Saved entries
----------

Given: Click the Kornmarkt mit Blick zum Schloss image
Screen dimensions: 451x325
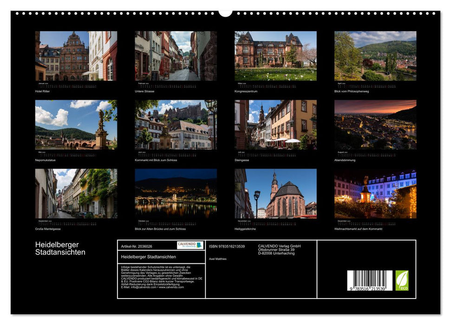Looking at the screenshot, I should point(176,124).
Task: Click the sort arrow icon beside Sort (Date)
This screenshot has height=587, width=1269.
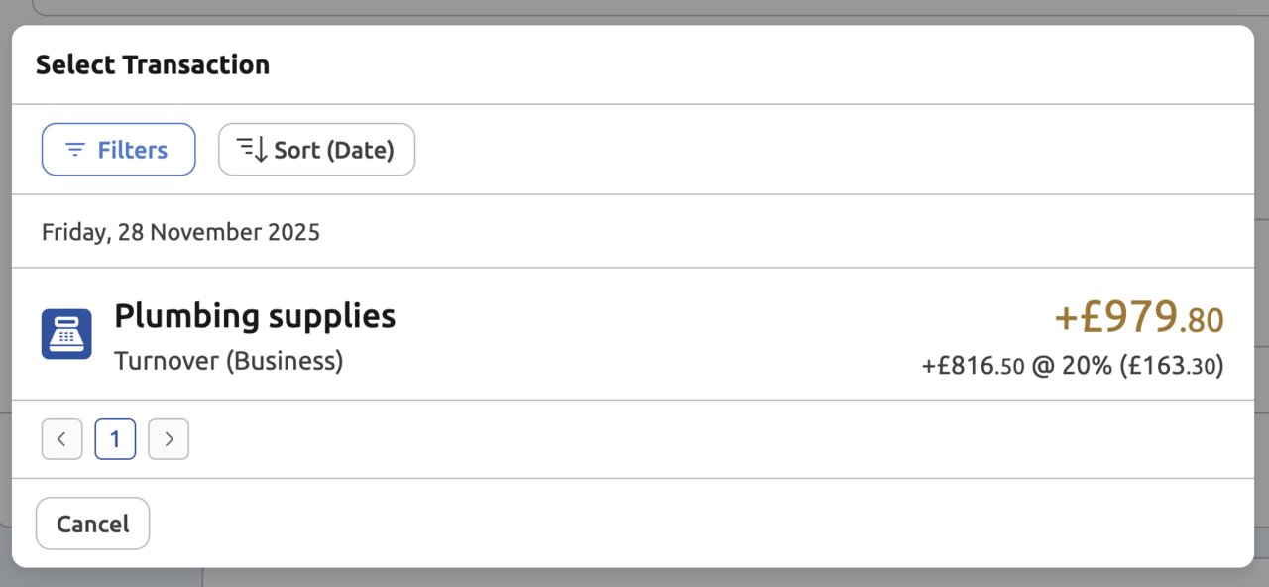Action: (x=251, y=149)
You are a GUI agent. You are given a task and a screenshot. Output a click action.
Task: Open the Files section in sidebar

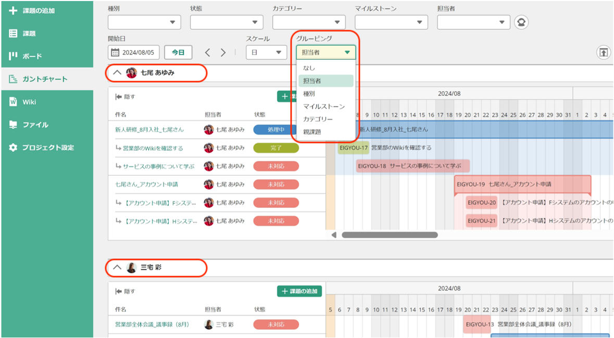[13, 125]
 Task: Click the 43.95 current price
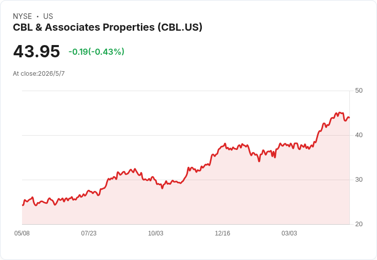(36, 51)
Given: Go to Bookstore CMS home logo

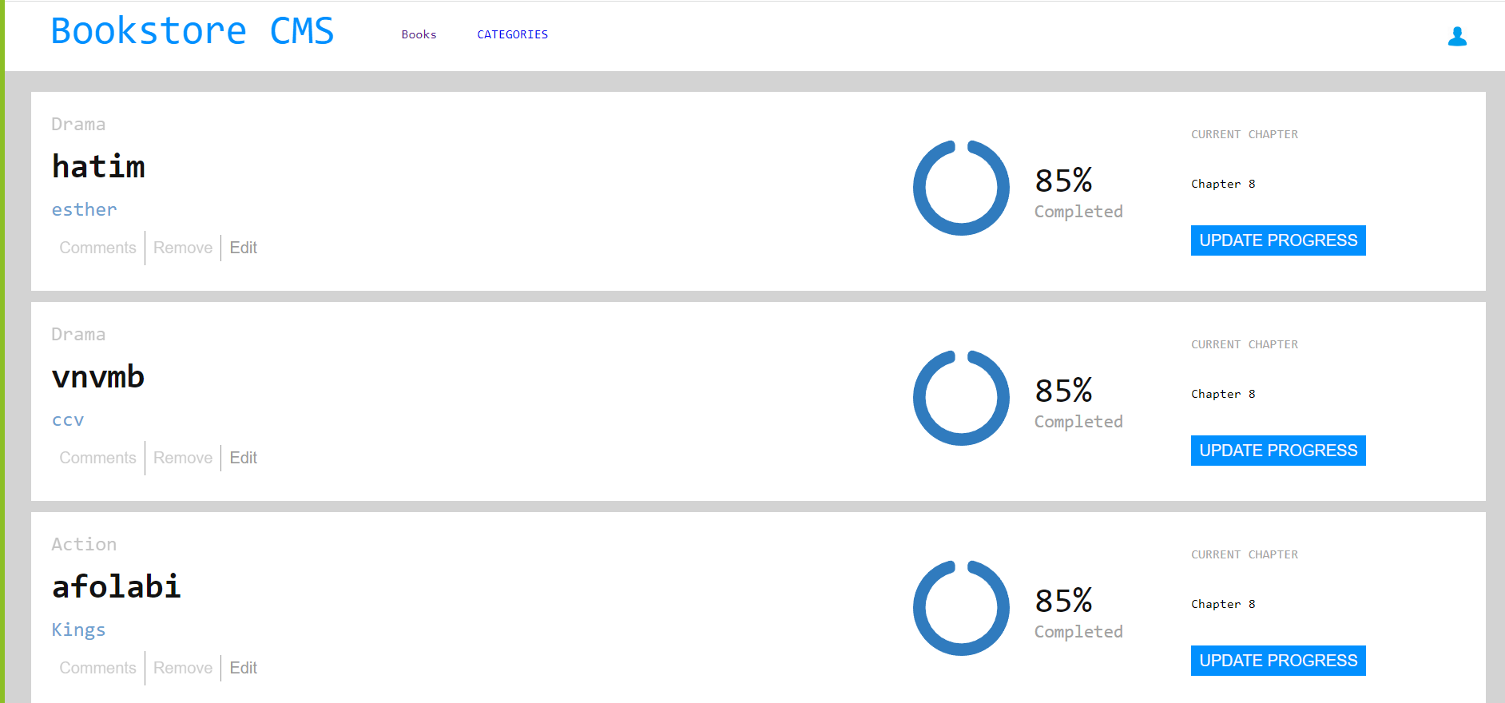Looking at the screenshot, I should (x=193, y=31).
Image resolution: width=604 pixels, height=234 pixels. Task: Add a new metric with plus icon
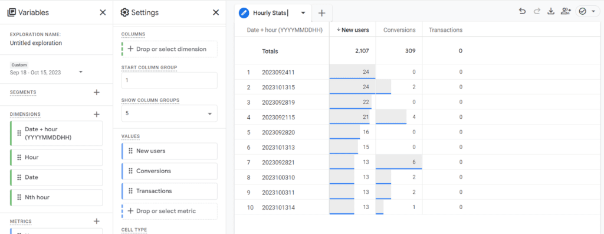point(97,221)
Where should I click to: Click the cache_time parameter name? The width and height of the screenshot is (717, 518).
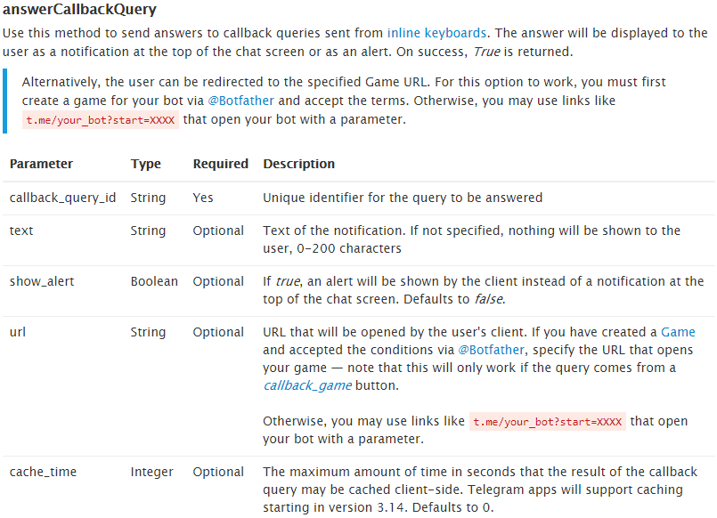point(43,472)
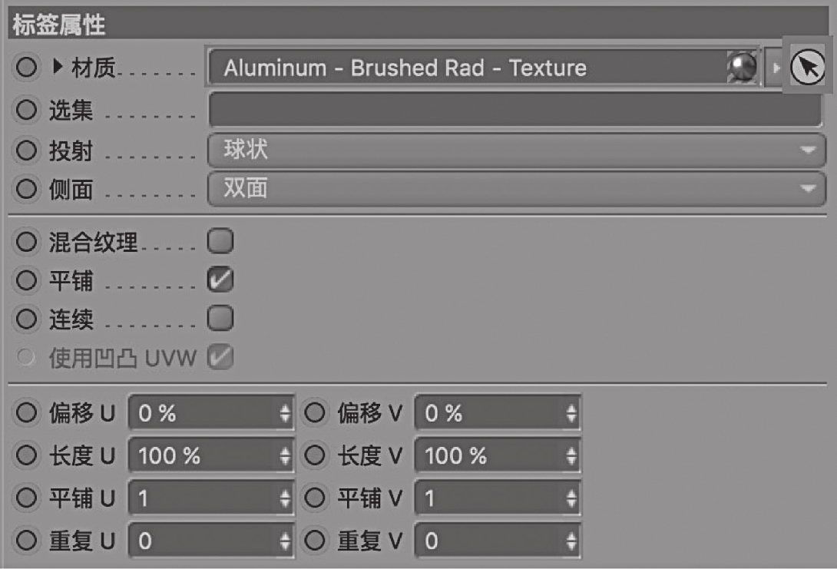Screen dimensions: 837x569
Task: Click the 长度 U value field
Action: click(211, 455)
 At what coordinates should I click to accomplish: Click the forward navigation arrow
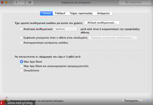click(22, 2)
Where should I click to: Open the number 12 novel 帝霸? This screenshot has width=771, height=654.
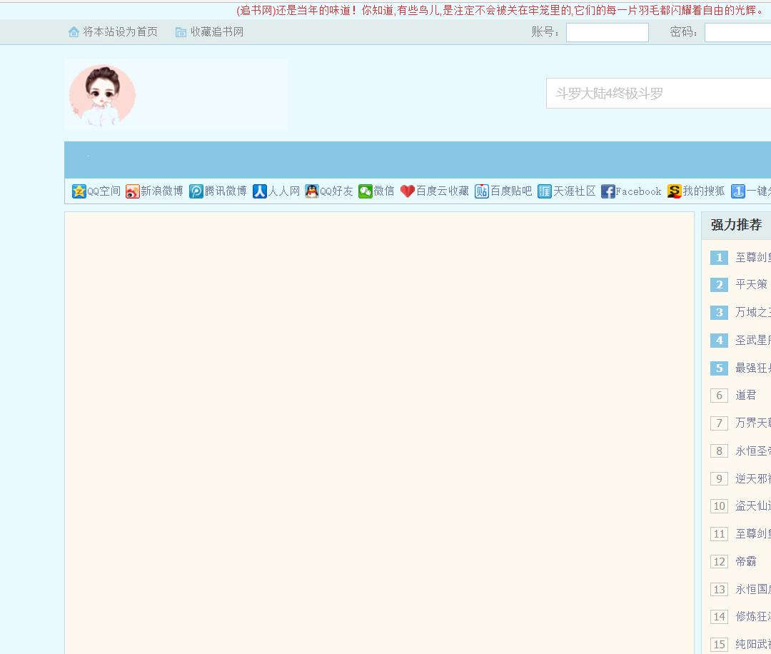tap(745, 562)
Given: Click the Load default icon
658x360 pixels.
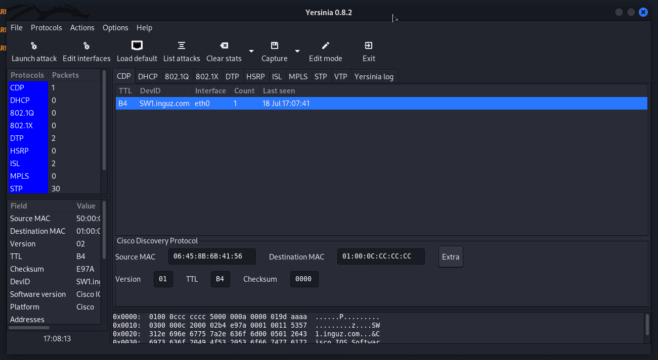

----------

__TASK REQUIREMENTS__:
Beginning with the line that contains "Task: Open the Files section in sidebar", reproduce every line through the end of the records above exactly, leaving pictures out.

__TASK ANSWER__:
Task: Open the Files section in sidebar

[13, 125]
 Task: Click the 43.95 current price
(36, 51)
Given: Go to Bookstore CMS home logo

Looking at the screenshot, I should (x=193, y=31).
Image resolution: width=604 pixels, height=234 pixels. Task: Add a new metric with plus icon
point(97,221)
Where should I click to: Click the cache_time parameter name? The width and height of the screenshot is (717, 518).
point(43,472)
Screen dimensions: 837x569
Task: Click the 长度 U value field
Action: click(211, 455)
 At what coordinates should I click to accomplish: Click the forward navigation arrow
click(22, 2)
Where should I click to: Open the number 12 novel 帝霸? This screenshot has width=771, height=654.
tap(745, 562)
Given: Click the Load default icon
658x360 pixels.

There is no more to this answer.